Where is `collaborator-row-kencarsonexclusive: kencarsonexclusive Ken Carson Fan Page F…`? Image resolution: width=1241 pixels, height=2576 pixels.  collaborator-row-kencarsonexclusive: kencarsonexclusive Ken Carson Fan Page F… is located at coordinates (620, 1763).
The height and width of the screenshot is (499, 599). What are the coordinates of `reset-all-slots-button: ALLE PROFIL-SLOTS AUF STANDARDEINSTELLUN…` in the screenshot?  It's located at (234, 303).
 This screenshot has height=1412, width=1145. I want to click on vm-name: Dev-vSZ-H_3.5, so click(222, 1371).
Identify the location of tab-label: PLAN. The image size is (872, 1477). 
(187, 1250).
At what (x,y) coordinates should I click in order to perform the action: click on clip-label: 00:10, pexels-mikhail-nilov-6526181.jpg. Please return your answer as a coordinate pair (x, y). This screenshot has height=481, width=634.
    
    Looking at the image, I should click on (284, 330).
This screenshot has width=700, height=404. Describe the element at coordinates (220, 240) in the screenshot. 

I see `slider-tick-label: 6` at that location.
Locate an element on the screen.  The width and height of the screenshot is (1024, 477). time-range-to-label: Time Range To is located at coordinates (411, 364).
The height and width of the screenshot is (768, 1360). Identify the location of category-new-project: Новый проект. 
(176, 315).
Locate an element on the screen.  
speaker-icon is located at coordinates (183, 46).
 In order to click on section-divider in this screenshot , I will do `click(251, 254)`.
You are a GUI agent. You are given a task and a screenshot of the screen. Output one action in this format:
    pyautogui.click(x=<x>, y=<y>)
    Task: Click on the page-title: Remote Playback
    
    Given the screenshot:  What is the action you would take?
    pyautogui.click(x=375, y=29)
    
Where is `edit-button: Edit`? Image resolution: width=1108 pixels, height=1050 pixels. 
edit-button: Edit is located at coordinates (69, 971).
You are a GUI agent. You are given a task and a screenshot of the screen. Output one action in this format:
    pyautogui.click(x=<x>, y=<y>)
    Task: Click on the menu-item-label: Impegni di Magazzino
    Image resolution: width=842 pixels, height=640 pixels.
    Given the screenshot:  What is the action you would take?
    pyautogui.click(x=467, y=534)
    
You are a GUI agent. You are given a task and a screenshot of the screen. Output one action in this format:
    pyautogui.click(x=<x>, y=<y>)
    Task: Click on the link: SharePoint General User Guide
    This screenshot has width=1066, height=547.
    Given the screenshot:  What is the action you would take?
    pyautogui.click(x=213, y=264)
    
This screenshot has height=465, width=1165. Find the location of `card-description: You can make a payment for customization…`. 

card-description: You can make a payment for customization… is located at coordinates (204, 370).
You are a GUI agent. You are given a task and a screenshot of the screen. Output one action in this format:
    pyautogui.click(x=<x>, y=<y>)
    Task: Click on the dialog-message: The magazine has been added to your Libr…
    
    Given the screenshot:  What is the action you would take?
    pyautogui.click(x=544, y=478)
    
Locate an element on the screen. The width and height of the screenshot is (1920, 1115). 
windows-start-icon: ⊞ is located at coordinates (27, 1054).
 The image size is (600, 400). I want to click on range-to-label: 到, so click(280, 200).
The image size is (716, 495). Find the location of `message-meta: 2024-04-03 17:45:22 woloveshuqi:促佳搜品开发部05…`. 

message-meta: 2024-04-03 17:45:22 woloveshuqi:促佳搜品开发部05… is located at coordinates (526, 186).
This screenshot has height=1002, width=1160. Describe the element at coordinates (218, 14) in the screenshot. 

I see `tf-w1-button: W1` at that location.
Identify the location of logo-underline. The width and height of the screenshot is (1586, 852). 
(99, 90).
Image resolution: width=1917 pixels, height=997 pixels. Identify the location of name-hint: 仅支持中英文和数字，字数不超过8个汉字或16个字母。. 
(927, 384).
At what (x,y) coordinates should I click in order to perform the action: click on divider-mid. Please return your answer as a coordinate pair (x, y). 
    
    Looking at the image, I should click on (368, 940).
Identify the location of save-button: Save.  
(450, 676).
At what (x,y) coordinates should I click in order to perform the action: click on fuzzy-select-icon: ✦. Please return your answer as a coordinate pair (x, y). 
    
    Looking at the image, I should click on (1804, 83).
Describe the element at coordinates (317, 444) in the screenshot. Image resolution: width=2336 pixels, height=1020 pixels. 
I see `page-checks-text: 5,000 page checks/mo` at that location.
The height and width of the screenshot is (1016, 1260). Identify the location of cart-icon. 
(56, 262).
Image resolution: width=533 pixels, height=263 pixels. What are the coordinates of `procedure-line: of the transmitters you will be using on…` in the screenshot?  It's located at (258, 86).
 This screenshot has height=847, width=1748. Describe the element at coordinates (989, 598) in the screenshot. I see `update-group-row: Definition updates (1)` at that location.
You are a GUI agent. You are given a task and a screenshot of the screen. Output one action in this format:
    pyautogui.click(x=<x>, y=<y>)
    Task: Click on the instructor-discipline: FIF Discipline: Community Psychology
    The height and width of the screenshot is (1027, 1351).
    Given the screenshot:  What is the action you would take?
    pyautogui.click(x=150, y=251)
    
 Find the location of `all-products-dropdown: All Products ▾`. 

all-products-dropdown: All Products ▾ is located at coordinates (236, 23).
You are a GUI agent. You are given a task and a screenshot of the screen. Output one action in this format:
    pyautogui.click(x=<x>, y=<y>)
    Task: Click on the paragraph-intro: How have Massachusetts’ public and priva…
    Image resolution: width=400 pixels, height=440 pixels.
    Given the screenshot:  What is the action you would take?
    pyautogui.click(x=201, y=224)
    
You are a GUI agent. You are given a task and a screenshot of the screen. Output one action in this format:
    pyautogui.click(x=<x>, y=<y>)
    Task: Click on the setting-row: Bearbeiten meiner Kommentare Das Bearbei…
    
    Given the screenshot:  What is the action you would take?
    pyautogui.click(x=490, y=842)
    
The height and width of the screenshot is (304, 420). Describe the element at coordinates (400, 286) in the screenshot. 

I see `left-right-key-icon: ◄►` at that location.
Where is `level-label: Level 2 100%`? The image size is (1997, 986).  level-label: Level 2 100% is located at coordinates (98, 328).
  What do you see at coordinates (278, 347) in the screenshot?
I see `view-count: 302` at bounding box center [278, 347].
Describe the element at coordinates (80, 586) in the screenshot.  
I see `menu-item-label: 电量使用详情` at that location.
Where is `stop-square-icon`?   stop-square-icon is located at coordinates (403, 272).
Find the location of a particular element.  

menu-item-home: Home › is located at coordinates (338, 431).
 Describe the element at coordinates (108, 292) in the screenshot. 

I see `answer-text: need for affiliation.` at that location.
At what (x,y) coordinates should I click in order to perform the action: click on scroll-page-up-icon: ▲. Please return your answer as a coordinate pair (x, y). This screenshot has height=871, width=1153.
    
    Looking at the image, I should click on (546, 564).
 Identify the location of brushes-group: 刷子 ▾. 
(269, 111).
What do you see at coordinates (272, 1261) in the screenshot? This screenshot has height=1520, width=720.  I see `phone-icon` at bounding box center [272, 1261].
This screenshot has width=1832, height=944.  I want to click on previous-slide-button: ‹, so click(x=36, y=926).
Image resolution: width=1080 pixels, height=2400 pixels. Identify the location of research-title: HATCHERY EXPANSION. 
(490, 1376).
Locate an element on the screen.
■ ■ ■ ■ ■
Exercise ::
Copy out all the rows above, substituting "Screen resolution" for every occurrence of "Image resolution" and leaving everything else unchanged.

Response area ::
Where is `collaborator-row-kencarsonexclusive: kencarsonexclusive Ken Carson Fan Page F…`? Screen resolution: width=1241 pixels, height=2576 pixels.  collaborator-row-kencarsonexclusive: kencarsonexclusive Ken Carson Fan Page F… is located at coordinates (620, 1763).
The height and width of the screenshot is (499, 599). What are the coordinates of `reset-all-slots-button: ALLE PROFIL-SLOTS AUF STANDARDEINSTELLUN…` in the screenshot?  It's located at (234, 303).
 This screenshot has height=1412, width=1145. I want to click on vm-name: Dev-vSZ-H_3.5, so click(222, 1371).
Identify the location of tab-label: PLAN. The image size is (872, 1477). 
(187, 1250).
At what (x,y) coordinates should I click in order to perform the action: click on clip-label: 00:10, pexels-mikhail-nilov-6526181.jpg. Please return your answer as a coordinate pair (x, y). This screenshot has height=481, width=634.
    
    Looking at the image, I should click on (284, 330).
This screenshot has width=700, height=404. Describe the element at coordinates (220, 240) in the screenshot. 

I see `slider-tick-label: 6` at that location.
Locate an element on the screen.  The width and height of the screenshot is (1024, 477). time-range-to-label: Time Range To is located at coordinates (411, 364).
The height and width of the screenshot is (768, 1360). Identify the location of category-new-project: Новый проект. 
(176, 315).
Locate an element on the screen.  
speaker-icon is located at coordinates (183, 46).
 In order to click on section-divider in this screenshot , I will do `click(251, 254)`.
You are a GUI agent. You are given a task and a screenshot of the screen. Output one action in this format:
    pyautogui.click(x=<x>, y=<y>)
    Task: Click on the page-title: Remote Playback
    
    Given the screenshot:  What is the action you would take?
    pyautogui.click(x=375, y=29)
    
Where is `edit-button: Edit`? Screen resolution: width=1108 pixels, height=1050 pixels. 
edit-button: Edit is located at coordinates (69, 971).
You are a GUI agent. You are given a task and a screenshot of the screen. Output one action in this format:
    pyautogui.click(x=<x>, y=<y>)
    Task: Click on the menu-item-label: Impegni di Magazzino
    Screen resolution: width=842 pixels, height=640 pixels.
    Given the screenshot:  What is the action you would take?
    pyautogui.click(x=467, y=534)
    
You are a GUI agent. You are given a task and a screenshot of the screen. Output one action in this format:
    pyautogui.click(x=<x>, y=<y>)
    Task: Click on the link: SharePoint General User Guide
    This screenshot has width=1066, height=547.
    Given the screenshot:  What is the action you would take?
    pyautogui.click(x=213, y=264)
    
This screenshot has height=465, width=1165. Find the location of `card-description: You can make a payment for customization…`. 

card-description: You can make a payment for customization… is located at coordinates (204, 370).
You are a GUI agent. You are given a task and a screenshot of the screen. Output one action in this format:
    pyautogui.click(x=<x>, y=<y>)
    Task: Click on the dialog-message: The magazine has been added to your Libr…
    
    Given the screenshot:  What is the action you would take?
    pyautogui.click(x=544, y=478)
    
Locate an element on the screen. The width and height of the screenshot is (1920, 1115). 
windows-start-icon: ⊞ is located at coordinates (27, 1054).
 The image size is (600, 400). I want to click on range-to-label: 到, so click(280, 200).
The image size is (716, 495). Find the location of `message-meta: 2024-04-03 17:45:22 woloveshuqi:促佳搜品开发部05…`. 

message-meta: 2024-04-03 17:45:22 woloveshuqi:促佳搜品开发部05… is located at coordinates (526, 186).
This screenshot has height=1002, width=1160. Describe the element at coordinates (218, 14) in the screenshot. 

I see `tf-w1-button: W1` at that location.
Identify the location of logo-underline. The width and height of the screenshot is (1586, 852). 
(99, 90).
Screen resolution: width=1917 pixels, height=997 pixels. Identify the location of name-hint: 仅支持中英文和数字，字数不超过8个汉字或16个字母。. 
(927, 384).
At what (x,y) coordinates should I click in order to perform the action: click on divider-mid. Please return your answer as a coordinate pair (x, y). 
    
    Looking at the image, I should click on (368, 940).
Identify the location of save-button: Save.  
(450, 676).
At what (x,y) coordinates should I click in order to perform the action: click on fuzzy-select-icon: ✦. Please return your answer as a coordinate pair (x, y). 
    
    Looking at the image, I should click on (1804, 83).
Describe the element at coordinates (317, 444) in the screenshot. Screen resolution: width=2336 pixels, height=1020 pixels. 
I see `page-checks-text: 5,000 page checks/mo` at that location.
The height and width of the screenshot is (1016, 1260). Identify the location of cart-icon. 
(56, 262).
Screen resolution: width=533 pixels, height=263 pixels. What are the coordinates of `procedure-line: of the transmitters you will be using on…` in the screenshot?  It's located at (258, 86).
 This screenshot has height=847, width=1748. Describe the element at coordinates (989, 598) in the screenshot. I see `update-group-row: Definition updates (1)` at that location.
You are a GUI agent. You are given a task and a screenshot of the screen. Output one action in this format:
    pyautogui.click(x=<x>, y=<y>)
    Task: Click on the instructor-discipline: FIF Discipline: Community Psychology
    The height and width of the screenshot is (1027, 1351).
    Given the screenshot:  What is the action you would take?
    pyautogui.click(x=150, y=251)
    
 Find the location of `all-products-dropdown: All Products ▾`. 

all-products-dropdown: All Products ▾ is located at coordinates (236, 23).
You are a GUI agent. You are given a task and a screenshot of the screen. Output one action in this format:
    pyautogui.click(x=<x>, y=<y>)
    Task: Click on the paragraph-intro: How have Massachusetts’ public and priva…
    Screen resolution: width=400 pixels, height=440 pixels.
    Given the screenshot:  What is the action you would take?
    pyautogui.click(x=201, y=224)
    
You are a GUI agent. You are given a task and a screenshot of the screen. Output one action in this format:
    pyautogui.click(x=<x>, y=<y>)
    Task: Click on the setting-row: Bearbeiten meiner Kommentare Das Bearbei…
    
    Given the screenshot:  What is the action you would take?
    pyautogui.click(x=490, y=842)
    
The height and width of the screenshot is (304, 420). Describe the element at coordinates (400, 286) in the screenshot. 

I see `left-right-key-icon: ◄►` at that location.
Where is `level-label: Level 2 100%`? The image size is (1997, 986).  level-label: Level 2 100% is located at coordinates (98, 328).
  What do you see at coordinates (278, 347) in the screenshot?
I see `view-count: 302` at bounding box center [278, 347].
Describe the element at coordinates (80, 586) in the screenshot.  
I see `menu-item-label: 电量使用详情` at that location.
Where is `stop-square-icon`?   stop-square-icon is located at coordinates (403, 272).
Find the location of a particular element.  

menu-item-home: Home › is located at coordinates (338, 431).
 Describe the element at coordinates (108, 292) in the screenshot. 

I see `answer-text: need for affiliation.` at that location.
At what (x,y) coordinates should I click in order to perform the action: click on scroll-page-up-icon: ▲. Please return your answer as a coordinate pair (x, y). This screenshot has height=871, width=1153.
    
    Looking at the image, I should click on (546, 564).
 Identify the location of brushes-group: 刷子 ▾. 
(269, 111).
What do you see at coordinates (272, 1261) in the screenshot? This screenshot has height=1520, width=720.  I see `phone-icon` at bounding box center [272, 1261].
This screenshot has width=1832, height=944.  I want to click on previous-slide-button: ‹, so click(x=36, y=926).
Screen resolution: width=1080 pixels, height=2400 pixels. Identify the location of research-title: HATCHERY EXPANSION. 
(490, 1376).
Locate an element on the screen.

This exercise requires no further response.